*PROBLEM TO SOLVE*
Exactness is required. Restate every entry as written.

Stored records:

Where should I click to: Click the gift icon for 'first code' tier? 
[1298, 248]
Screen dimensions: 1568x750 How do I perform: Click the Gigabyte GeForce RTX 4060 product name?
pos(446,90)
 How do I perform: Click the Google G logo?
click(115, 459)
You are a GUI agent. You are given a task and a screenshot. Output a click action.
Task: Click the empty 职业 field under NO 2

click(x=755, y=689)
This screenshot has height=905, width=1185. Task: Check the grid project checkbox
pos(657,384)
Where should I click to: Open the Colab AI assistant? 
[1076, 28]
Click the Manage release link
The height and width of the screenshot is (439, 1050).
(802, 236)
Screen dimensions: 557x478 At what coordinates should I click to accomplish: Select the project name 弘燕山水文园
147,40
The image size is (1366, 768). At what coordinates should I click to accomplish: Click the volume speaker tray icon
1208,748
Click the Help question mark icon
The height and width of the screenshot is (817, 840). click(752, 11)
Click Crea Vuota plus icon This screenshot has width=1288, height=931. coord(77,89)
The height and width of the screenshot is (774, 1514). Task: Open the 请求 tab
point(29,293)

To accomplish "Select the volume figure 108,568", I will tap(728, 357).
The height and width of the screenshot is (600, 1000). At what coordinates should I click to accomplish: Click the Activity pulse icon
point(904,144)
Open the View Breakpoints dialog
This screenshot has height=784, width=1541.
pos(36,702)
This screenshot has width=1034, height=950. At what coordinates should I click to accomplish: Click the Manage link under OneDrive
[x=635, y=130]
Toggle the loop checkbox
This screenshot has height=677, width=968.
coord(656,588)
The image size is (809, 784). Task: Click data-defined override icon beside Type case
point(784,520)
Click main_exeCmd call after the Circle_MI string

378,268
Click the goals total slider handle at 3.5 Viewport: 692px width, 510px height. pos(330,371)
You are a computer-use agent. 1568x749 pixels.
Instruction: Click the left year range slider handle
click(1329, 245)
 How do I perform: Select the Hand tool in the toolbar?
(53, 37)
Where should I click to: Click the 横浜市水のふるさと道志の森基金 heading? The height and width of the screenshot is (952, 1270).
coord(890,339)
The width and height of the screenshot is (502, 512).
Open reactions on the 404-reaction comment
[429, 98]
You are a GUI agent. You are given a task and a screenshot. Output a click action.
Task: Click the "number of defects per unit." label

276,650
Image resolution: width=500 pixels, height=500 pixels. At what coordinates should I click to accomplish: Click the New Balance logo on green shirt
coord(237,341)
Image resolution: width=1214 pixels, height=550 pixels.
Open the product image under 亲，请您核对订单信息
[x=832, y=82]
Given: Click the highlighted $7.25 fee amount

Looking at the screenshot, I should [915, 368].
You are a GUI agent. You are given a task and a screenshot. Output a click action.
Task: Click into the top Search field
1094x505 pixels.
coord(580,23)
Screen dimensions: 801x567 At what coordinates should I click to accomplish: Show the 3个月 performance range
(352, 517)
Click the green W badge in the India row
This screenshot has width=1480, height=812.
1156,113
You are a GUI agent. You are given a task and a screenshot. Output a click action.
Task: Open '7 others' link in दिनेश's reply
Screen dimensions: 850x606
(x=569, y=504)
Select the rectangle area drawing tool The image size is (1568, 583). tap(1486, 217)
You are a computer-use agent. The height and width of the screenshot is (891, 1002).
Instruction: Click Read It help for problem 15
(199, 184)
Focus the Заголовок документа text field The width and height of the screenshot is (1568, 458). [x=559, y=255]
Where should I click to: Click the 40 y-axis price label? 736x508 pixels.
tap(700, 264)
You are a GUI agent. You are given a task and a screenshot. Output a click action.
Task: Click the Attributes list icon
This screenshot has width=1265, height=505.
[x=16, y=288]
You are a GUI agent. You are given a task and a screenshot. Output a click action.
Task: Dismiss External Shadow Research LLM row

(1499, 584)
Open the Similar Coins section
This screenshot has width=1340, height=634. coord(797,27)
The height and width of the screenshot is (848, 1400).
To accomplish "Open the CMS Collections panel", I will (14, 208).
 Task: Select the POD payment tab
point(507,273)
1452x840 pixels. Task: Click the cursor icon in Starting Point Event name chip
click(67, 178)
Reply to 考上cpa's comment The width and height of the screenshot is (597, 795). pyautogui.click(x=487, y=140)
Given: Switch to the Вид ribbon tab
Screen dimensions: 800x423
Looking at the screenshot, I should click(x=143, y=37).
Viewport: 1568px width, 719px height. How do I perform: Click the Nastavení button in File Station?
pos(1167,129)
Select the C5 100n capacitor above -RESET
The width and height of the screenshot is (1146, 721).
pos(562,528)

*REPLY TO THE EXERCISE*
Where should I click to: Click the gift icon for 'first code' tier? 
[1298, 248]
Screen dimensions: 1568x750 How do I perform: Click the Gigabyte GeForce RTX 4060 product name?
pos(446,90)
 How do I perform: Click the Google G logo?
click(115, 459)
You are a GUI agent. You are given a task and a screenshot. Output a click action.
Task: Click the empty 职业 field under NO 2

click(x=755, y=689)
This screenshot has height=905, width=1185. Task: Check the grid project checkbox
pos(657,384)
Where should I click to: Open the Colab AI assistant? 
[1076, 28]
Click the Manage release link
The height and width of the screenshot is (439, 1050).
(802, 236)
Screen dimensions: 557x478 At what coordinates should I click to accomplish: Select the project name 弘燕山水文园
147,40
The image size is (1366, 768). At what coordinates should I click to accomplish: Click the volume speaker tray icon
1208,748
Click the Help question mark icon
The height and width of the screenshot is (817, 840). click(752, 11)
Click Crea Vuota plus icon This screenshot has width=1288, height=931. coord(77,89)
The height and width of the screenshot is (774, 1514). Task: Open the 请求 tab
point(29,293)

To accomplish "Select the volume figure 108,568", I will tap(728, 357).
The height and width of the screenshot is (600, 1000). At what coordinates should I click to accomplish: Click the Activity pulse icon
point(904,144)
Open the View Breakpoints dialog
This screenshot has height=784, width=1541.
pos(36,702)
This screenshot has width=1034, height=950. At what coordinates should I click to accomplish: Click the Manage link under OneDrive
[x=635, y=130]
Toggle the loop checkbox
This screenshot has height=677, width=968.
coord(656,588)
The image size is (809, 784). Task: Click data-defined override icon beside Type case
point(784,520)
Click main_exeCmd call after the Circle_MI string

378,268
Click the goals total slider handle at 3.5 Viewport: 692px width, 510px height. pos(330,371)
You are a computer-use agent. 1568x749 pixels.
Instruction: Click the left year range slider handle
click(1329, 245)
 How do I perform: Select the Hand tool in the toolbar?
(53, 37)
Where should I click to: Click the 横浜市水のふるさと道志の森基金 heading? The height and width of the screenshot is (952, 1270).
coord(890,339)
The width and height of the screenshot is (502, 512).
Open reactions on the 404-reaction comment
[429, 98]
You are a GUI agent. You are given a task and a screenshot. Output a click action.
Task: Click the "number of defects per unit." label

276,650
Image resolution: width=500 pixels, height=500 pixels. At what coordinates should I click to accomplish: Click the New Balance logo on green shirt
coord(237,341)
Image resolution: width=1214 pixels, height=550 pixels.
Open the product image under 亲，请您核对订单信息
[x=832, y=82]
Given: Click the highlighted $7.25 fee amount

Looking at the screenshot, I should [915, 368].
You are a GUI agent. You are given a task and a screenshot. Output a click action.
Task: Click into the top Search field
1094x505 pixels.
coord(580,23)
Screen dimensions: 801x567 At what coordinates should I click to accomplish: Show the 3个月 performance range
(352, 517)
Click the green W badge in the India row
This screenshot has width=1480, height=812.
1156,113
You are a GUI agent. You are given a task and a screenshot. Output a click action.
Task: Open '7 others' link in दिनेश's reply
Screen dimensions: 850x606
(x=569, y=504)
Select the rectangle area drawing tool The image size is (1568, 583). tap(1486, 217)
You are a computer-use agent. The height and width of the screenshot is (891, 1002).
Instruction: Click Read It help for problem 15
(199, 184)
Focus the Заголовок документа text field The width and height of the screenshot is (1568, 458). [x=559, y=255]
Where should I click to: Click the 40 y-axis price label? 736x508 pixels.
tap(700, 264)
You are a GUI agent. You are given a task and a screenshot. Output a click action.
Task: Click the Attributes list icon
This screenshot has width=1265, height=505.
[x=16, y=288]
You are a GUI agent. You are given a task and a screenshot. Output a click action.
Task: Dismiss External Shadow Research LLM row

(1499, 584)
Open the Similar Coins section
This screenshot has width=1340, height=634. coord(797,27)
The height and width of the screenshot is (848, 1400).
To accomplish "Open the CMS Collections panel", I will (14, 208).
 Task: Select the POD payment tab
point(507,273)
1452x840 pixels. Task: Click the cursor icon in Starting Point Event name chip
click(67, 178)
Reply to 考上cpa's comment The width and height of the screenshot is (597, 795). pyautogui.click(x=487, y=140)
Given: Switch to the Вид ribbon tab
Screen dimensions: 800x423
Looking at the screenshot, I should click(x=143, y=37).
Viewport: 1568px width, 719px height. How do I perform: Click the Nastavení button in File Station?
pos(1167,129)
Select the C5 100n capacitor above -RESET
The width and height of the screenshot is (1146, 721).
pos(562,528)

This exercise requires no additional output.